This tutorial shows you how to build a Retrieval-Augmented Generation (RAG)-based large language model (LLM) chatbot using Platform for AI (PAI) Elastic Algorithm Service (EAS) and ApsaraDB RDS for PostgreSQL as the vector database.
In this tutorial, you:
Set up a vector database in an ApsaraDB RDS for PostgreSQL instance
Deploy a RAG-based chatbot through the EAS console
Test the chatbot using the web UI with retrieval, LLM, and RAG query modes
Call the chatbot API from cURL and Python
How it works
RAG addresses the accuracy limits of standalone LLM applications by combining retrieval with generation. When a query arrives, the system retrieves relevant documents from the vector database, injects them into the prompt, and sends the enriched prompt to the LLM — producing answers grounded in your specific knowledge base rather than the model's training data alone. No model retraining is needed.
ApsaraDB RDS for PostgreSQL serves as the vector database in this architecture. The pg_jieba extension enables keyword-based retrieval and recall for Chinese text.
Prerequisites
Before you begin, ensure that you have:
A Virtual Private Cloud (VPC), vSwitch, and security group. For more information, see Create and manage a VPC and Create a security group
(Optional) An Object Storage Service (OSS) bucket or Apsara File Storage NAS (NAS) file system, if you plan to use a custom fine-tuned model. For more information, see Get started by using the OSS console or Create a file system
If you use Faiss to build the vector database, an OSS bucket is required.
Limitations
The ApsaraDB RDS for PostgreSQL instance and EAS must reside in the same region.
The chatbot is limited by the LLM service's token limit. Long conversations may hit this limit. To reduce the likelihood of reaching the limit in single-turn scenarios, disable Chat history in the web UI. For details, see Disable chat history.
Step 1: Set up the vector database
Create an ApsaraDB RDS for PostgreSQL instance.
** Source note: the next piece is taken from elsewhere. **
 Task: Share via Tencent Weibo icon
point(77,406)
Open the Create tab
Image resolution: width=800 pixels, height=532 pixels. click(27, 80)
Place it in the same region as your planned EAS deployment to enable VPC-internal connectivity. For more information, see Create an instance.
Create a privileged account and a database for the instance. For more information, see Create a database and an account.
Set Account Type to Privileged Account.
When creating the database, select the privileged account from the Authorized By drop-down list.
Get the database connection details.
Go to the Instances page. In the top navigation bar, select the region where your instance resides, then click the instance ID.
In the left-side navigation pane, click Database Connection.
Note the endpoint and port number. You will need them when deploying the chatbot.
Add
pg_jiebato theshared_preload_librariesparameter. In the instance parameters page, findshared_preload_librariesand addpg_jiebato Running Parameter Value — for example:'pg_stat_statements,auto_explain,pg_cron'. For more information, see Modify the parameters of an ApsaraDB RDS for PostgreSQL instance.The pg_jieba extension segments Chinese text for keyword-based retrieval and recall. For more information, see Use the pg_jieba extension.
Step 2: Deploy the RAG-based chatbot
Log on to the Platform for AI (PAI) console.
In the left-side navigation pane, click Workspaces. On the Workspaces page, find your workspace and click its name. If no workspace exists, create one. For more information, see Create a workspace.
In the left-side navigation pane, choose Model Deployment > Elastic Algorithm Service (EAS).

On the Elastic Algorithm Service (EAS) page, click Deploy Service. In the Scenario-based Model Deployment section, click RAG-based Smart Dialogue Deployment.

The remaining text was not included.